If you’ve followed me during my time as a sports show host, then it’s no surprise to you that I speak openly about my love for all sports. But until recently, I’ve never really shared where that love came from. I grew up a little differently than the normal New England kid. I was a foster child. Passed between family members, and different homes. I wasn’t an only child, as I had three sisters; Kimmy, Chrissy, and Holly. I didn’t live with them, and rarely saw them as I was growing up. But I never forgot them. Today I maintain contact with two of them through social media and phone calls. My life didn’t really have any stability as a kid until I started living with (at the time) my babysitter, and her family. And with that family came two more sisters. And I also now had a new brother. Thank GOD I had a brother! Looking back, with a total of five sisters, and numerous cousins who were female surrounding me, I really don’t know where I would be today without my brother! I’d probably own a dress shop or something.

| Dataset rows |

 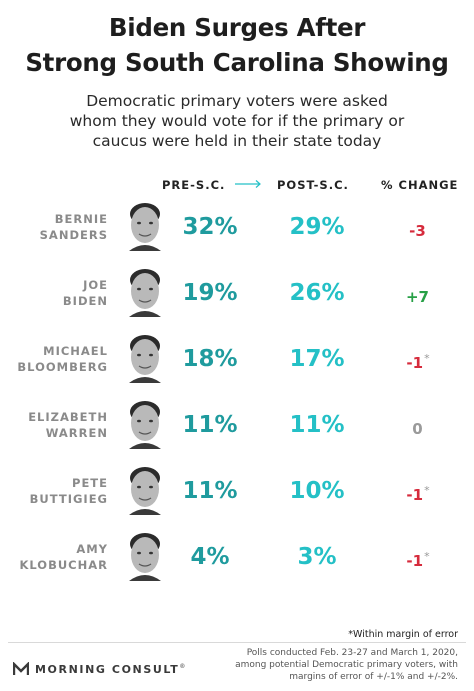 What do you see at coordinates (237, 28) in the screenshot?
I see `title-line-1: Biden Surges After` at bounding box center [237, 28].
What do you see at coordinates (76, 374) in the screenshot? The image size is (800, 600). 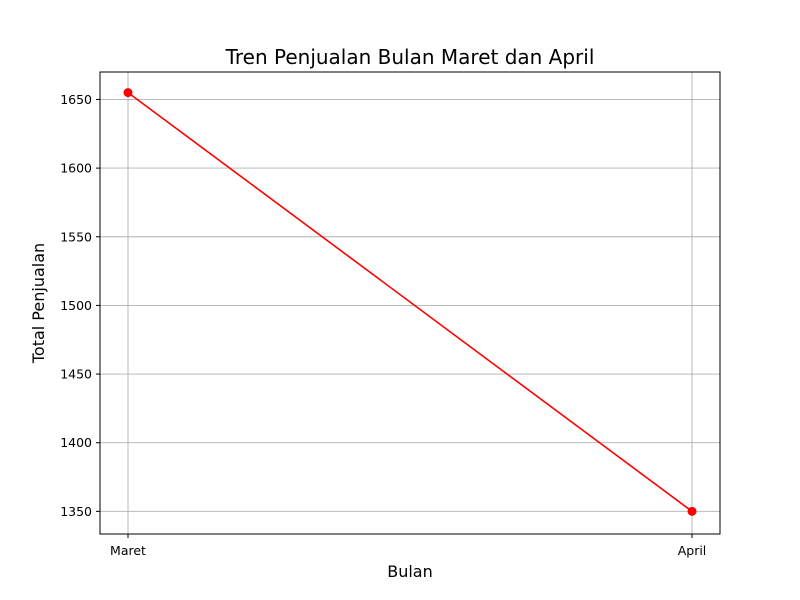 I see `y-tick-label: 1450` at bounding box center [76, 374].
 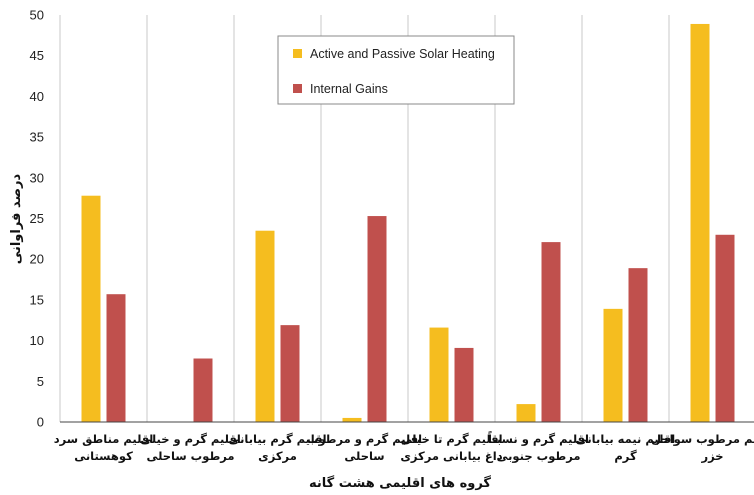 I want to click on x-category-label: اقلیم نیمه بیابانی, so click(x=626, y=439).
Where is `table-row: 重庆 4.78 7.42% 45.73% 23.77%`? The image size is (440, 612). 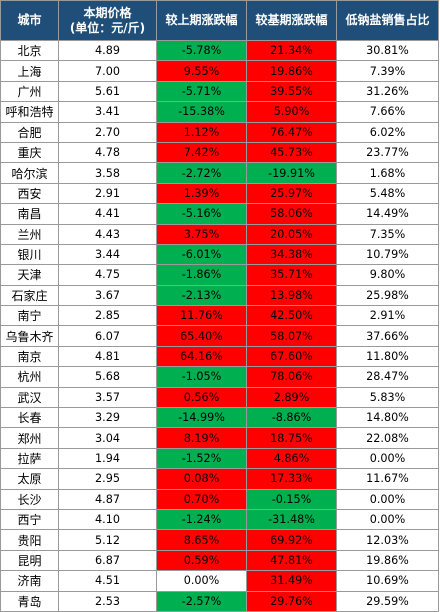 table-row: 重庆 4.78 7.42% 45.73% 23.77% is located at coordinates (220, 152).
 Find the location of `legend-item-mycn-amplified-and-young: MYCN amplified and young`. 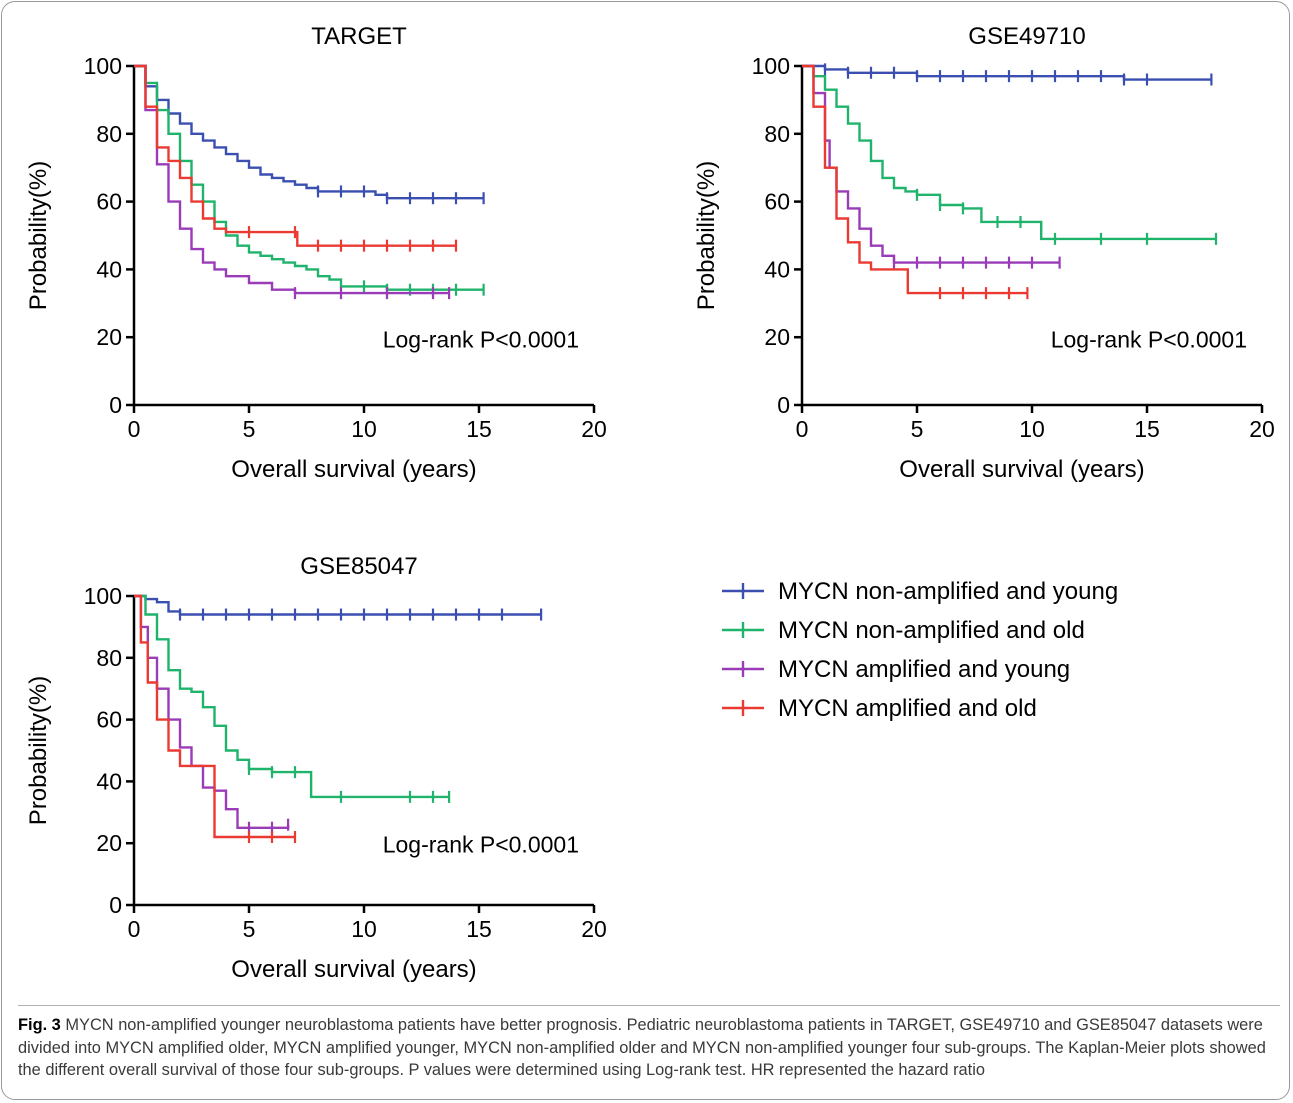

legend-item-mycn-amplified-and-young: MYCN amplified and young is located at coordinates (896, 670).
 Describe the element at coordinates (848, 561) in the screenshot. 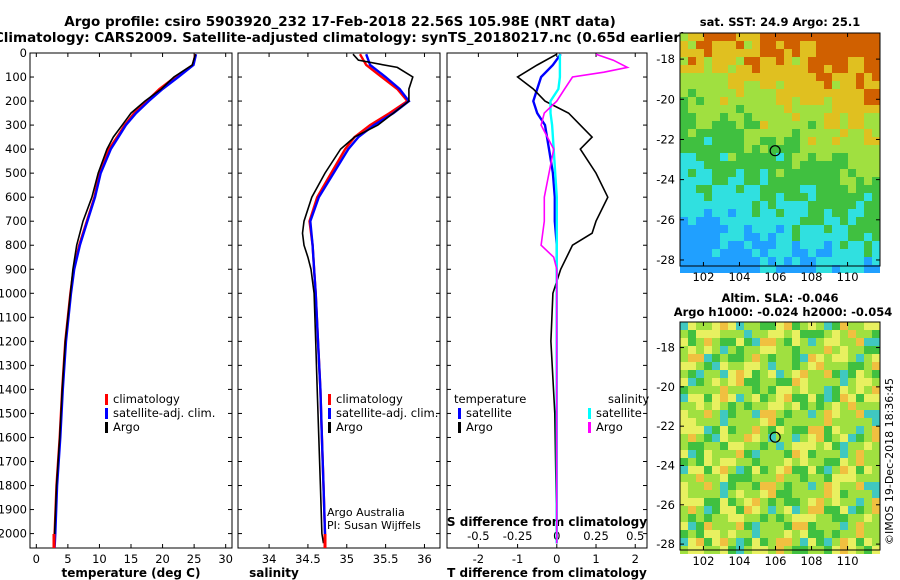

I see `map-lon-label: 110` at that location.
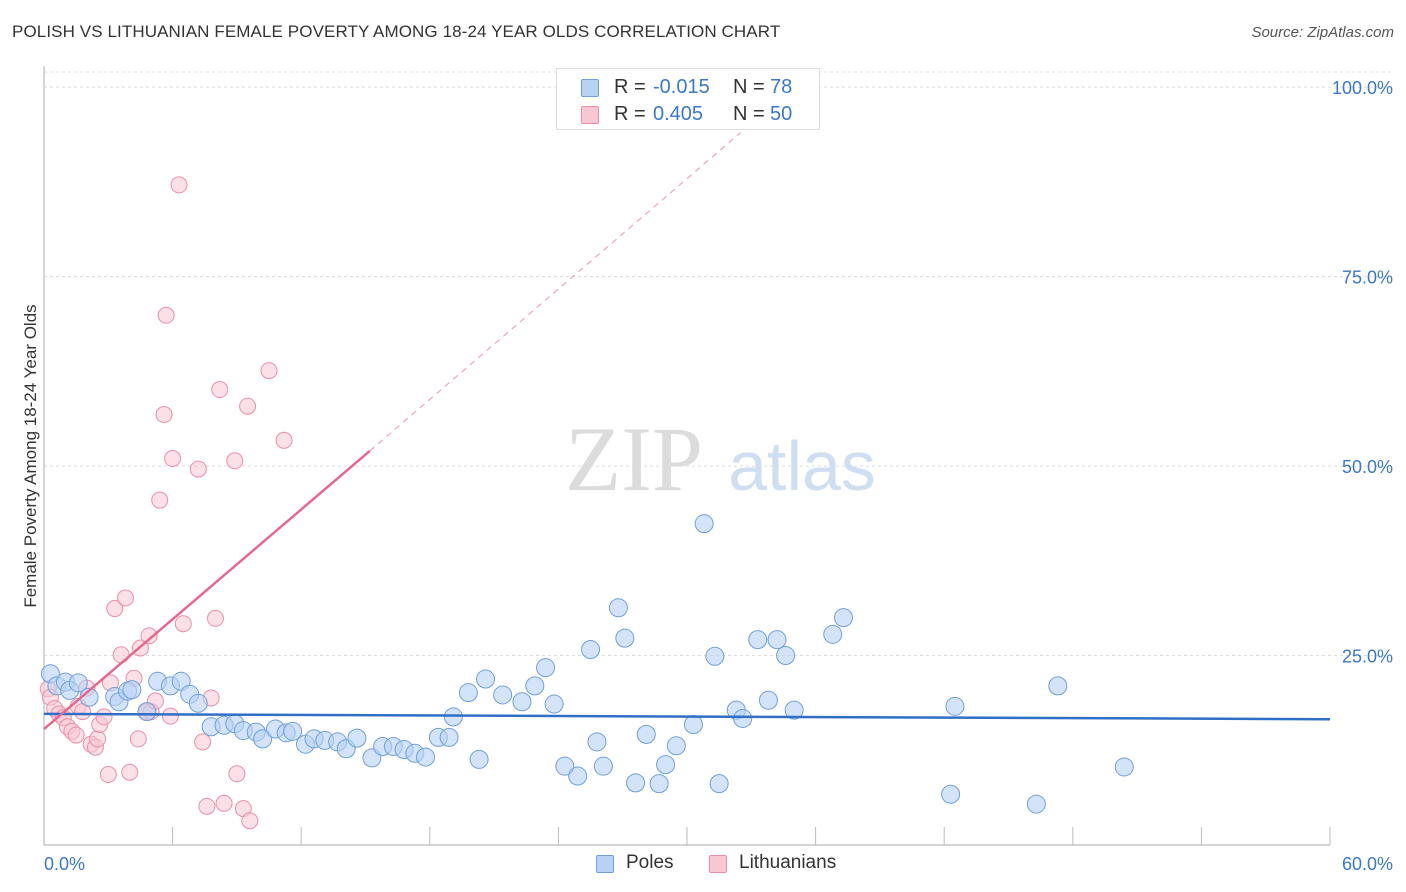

| Tasks to complete |
(1) Repeat the part of the rows that opens with the line containing "Find the location" and closes at the end of the rows, leaving out the pictures.
(2) Carry on the piece about growing up in foster care from the point where it stops.
The rows have no connection to the text about growing up in foster care.

| Solved tasks |
(1)
 Find the location of `legend-item-mycn-amplified-and-young: MYCN amplified and young`. 

legend-item-mycn-amplified-and-young: MYCN amplified and young is located at coordinates (896, 670).
 Describe the element at coordinates (848, 561) in the screenshot. 

I see `map-lon-label: 110` at that location.

(2)
I can remember the very first football game that I sat down to watch with my brother. It was the 1986 Super Bowl between the Chicago Bears, and the New England Patriots. The funny thing is, my brother was a huge Walter Payton fan. He even wore #34 playing football, both in Jr. High, and in High School. And yes, he was a running back, and a damn good one at that. I know because he always came home with the VHS tape of his last game to show me. “Rewind that play….” he would always say to me. “Watch me on this play,” he’d say. And it would show him trucking some poor defender from Nashua, or leaving the entire Exeter defense behind him for a long run. His favorite player may have been Walter Payton, but if I had to pick who I thought he was like, with my current knowledge of the game….
I’d say that he ran like Larry Czonka, and attacked every play on defense like Dick Butkus……and he was just a teenager. He was just that tough, and everyone knew it. Don’t believe me? Here’s a true story: I remember my brother, in high school playing football. One day he comes home after a game talking about he has a sore leg. He plays the next game, again starting at running back, and then comes home saying his leg was sore after playing the entire game. Then he plays the entire next game, over 100 yards once again, and comes home with a cast on his leg simply saying “yep, it’s broken.” Three games he played with a broken leg, and ran for over 100 yards in each game! “Tough” didn’t even begin to describe this kid. Hell, NFL players today are out a full season with a hairline fracture! He played three games with a broken leg as a kid!
He was the leader of the pack, as I recall. Do you know how many fights I didn’t get into as a kid just by saying who my brother was? With my mouth, I probably should have been beat up about 100 times before 6th grade!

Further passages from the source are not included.